Sunday, December 21, 2014

I want poor quality RTR models

 
This week saw Hornby announce their 2015 range of models. As usual it's been a cause of much frothing on-line with modellers busy reviewing each and every model, even if they haven't progressed much beyond a set of CAD drawings.
 
The men from Margate aren't alone - all the manufacturers like to warn us about future products so we can start saving our pennies. The announcements are also reviewed by the hordes every time a prototype or early test shot appears. Over at Albion Yard, Paul has commented on some issues with DJModels 02 test shots (Calmly and sensibly, there's plenty of loony tunes out there but I'm not linking to that. Besides, he's bought me beer in the past). Even I've spotted problems with the same firms J94 and it's injector attached to a fictitious paving slab.
 
Now, the idea behind a lot of the more measured criticism is that the manufacturers will take notice and refine the finished product. Personally, I rather they didn't because a lot of these are easy fixes for modellers.
 
As an example, look at the Hornby J50 prototype above. It will have nice wire handrails and a separately fitted smokebox dart. I think this is a great pity.
 
For my money, how about a body that is scale, a good quality chassis and then some moulded on bits.
 
This way the cost will be kept down (not enough for the Internet loonies but still down a bit), the loco would fit in the "Railroad" range and even some train sets.
 
Oh there would be cries of anguish. Everyone knows it a HUMAN RIGHT to have separately fitted handrails on a toy train after all.
 
But - if you want to upgrade, you could. Nothing very difficult here and at the end of the day, your model would look better than one untouched.
 
I'll suggest (and yes, I am being deliberately controversial) that high quality RTR is robbing modellers of the chance to do some modelling. The top end stuff is so good that only the best modellers can hope to match it. So, people don't fiddle with it and since there is no easy way to get started with modifying a model they don't take that first step.
 
We've even reached the stage where people are paying to have real coal added to the bunkers or tenders. The simplest improvement you can possibly make to a model steam engine and yet it's a service bought in "In case I make a mess of it. It's just easier this way."
 
Still, the genie is out of the bottle. It's too late to go back and I guess we'll have to work out other ways to persuade people to get modelling. In the meantime, I don't need a J50 and if I did, there is a 3mm scale one on the shelf. And I'll always think it is better than the Hornby one 'cos I made it myself.
 
J50

5 comments:

Paul B. said...

Go on, copy and paste the above into RMweb, I dare you!

Phil Parker said...

What, and generate a tidal wave of fronth?

bawdsey said...

Thanks for the mention. Its an intriguing thought to not have 'perfect' models' and I understand the value of adding something, even if its only a cup cake before beer. Only one RTR item in my varied fleet has escaped modification, the NRM Deltic, everything else gets worked over. I did start with the Airfix kit/train set/etched kit apprenticeship though and I prefer to modify stuff as little as possible to let me do other stuff, eg drink beer.

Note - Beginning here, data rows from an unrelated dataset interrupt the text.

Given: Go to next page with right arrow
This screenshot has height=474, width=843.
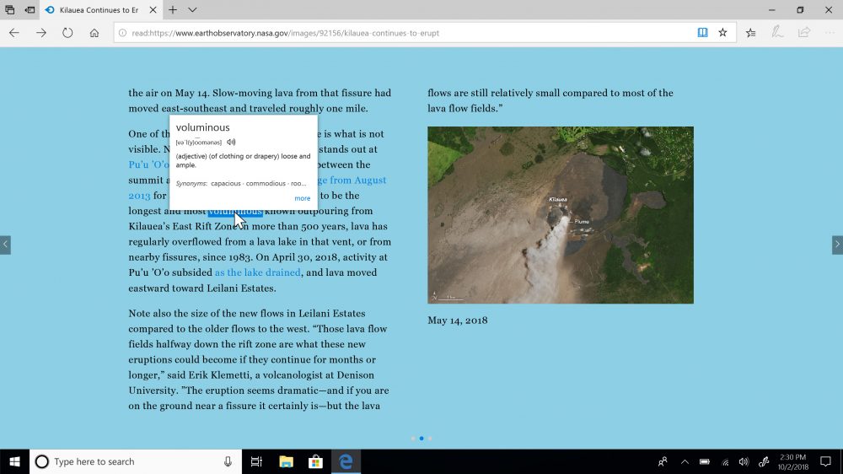Looking at the screenshot, I should [836, 245].
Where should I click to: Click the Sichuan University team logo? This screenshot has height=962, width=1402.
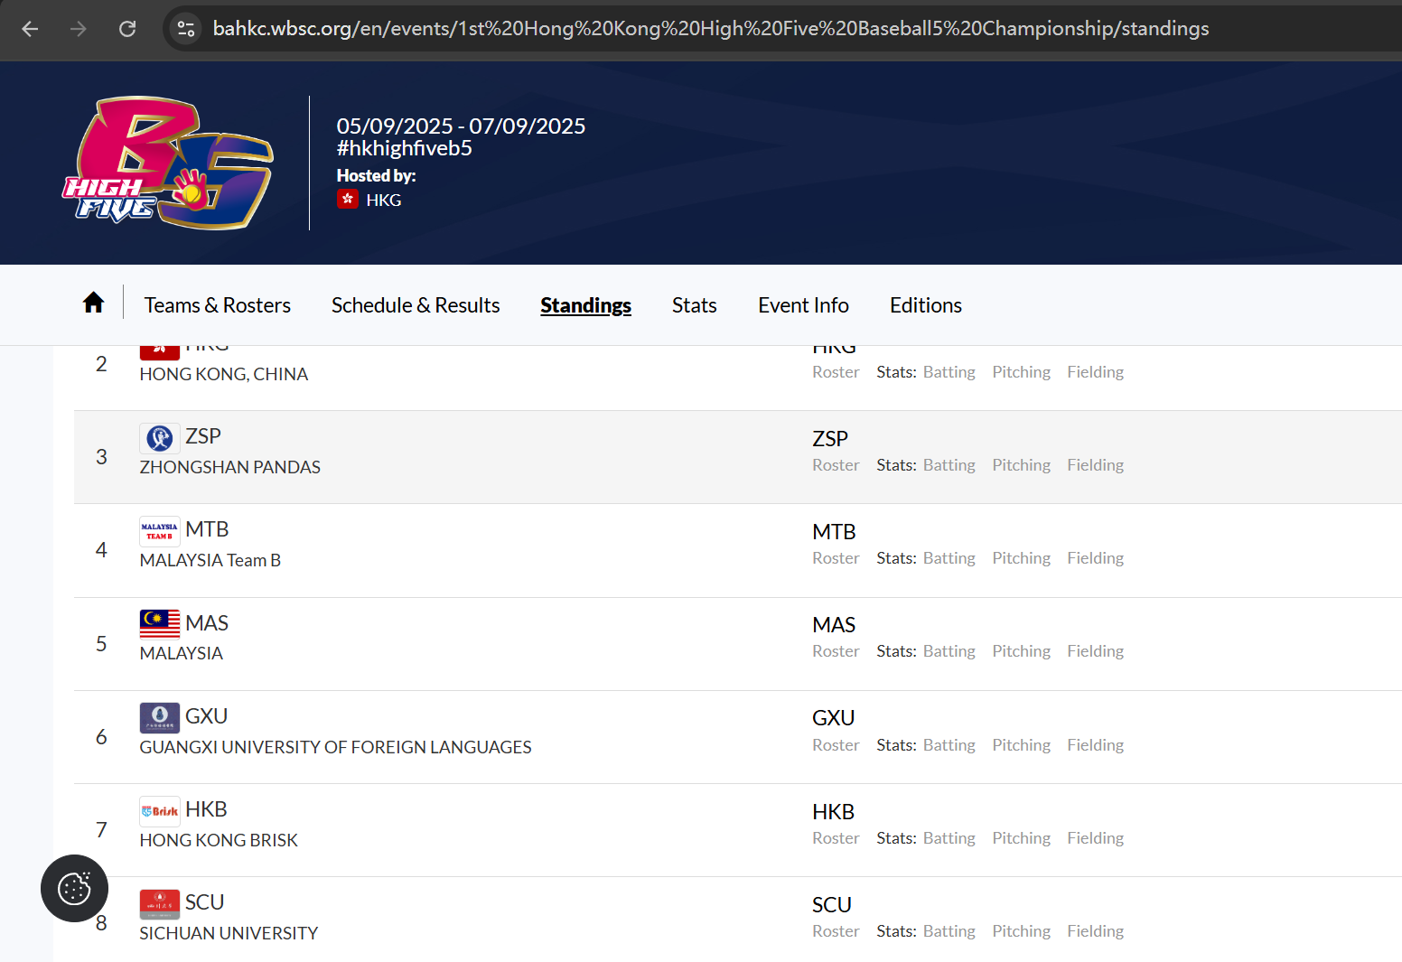click(160, 903)
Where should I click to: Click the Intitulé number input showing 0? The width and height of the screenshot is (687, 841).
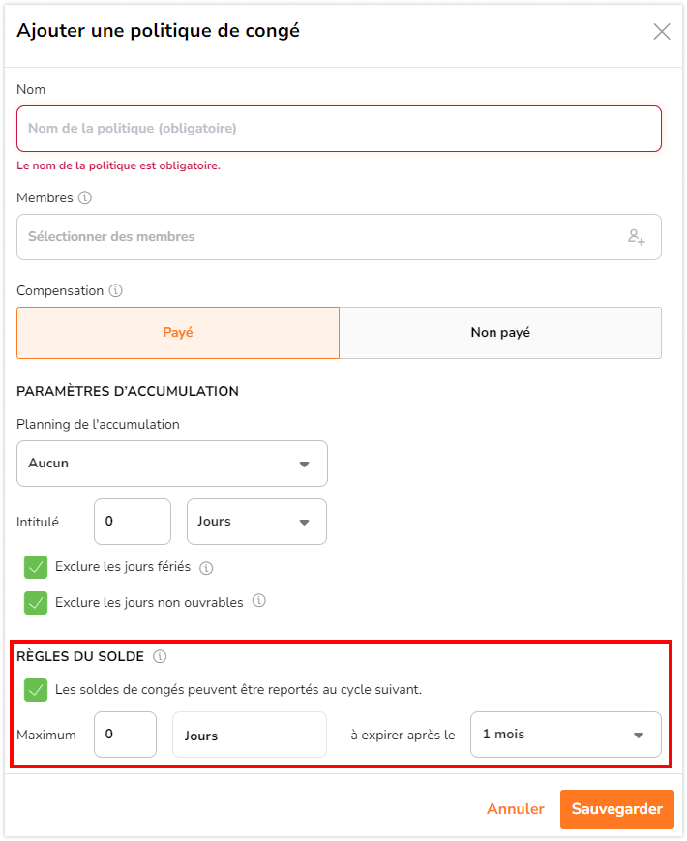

TT though, the ideal scale? I think it could have been.

Phil Parker said...

Trouble is, those perfect models are stopping people doing some modelling. When you won't add coal to the bunker, you probably buy ready to use buildings telling yourself they are better than anything you can do.

The time saving is (IMHO) a red herring. With all the time saved through not having to modify/build rolling stock, I'd expect to see lots of brand new layouts appear, but there aren't. My feeling is that it's because people now feel they can't match the standards of the bought in stuff so are scared of trying anything. This is sad.

And TT is brilliant.

Stuart Firth said...

You're so right Phil - if we don't have any input into our train sets what, really, is the point, at least for the grown-ups? We just end up with more identical layouts in the Railway Modeller.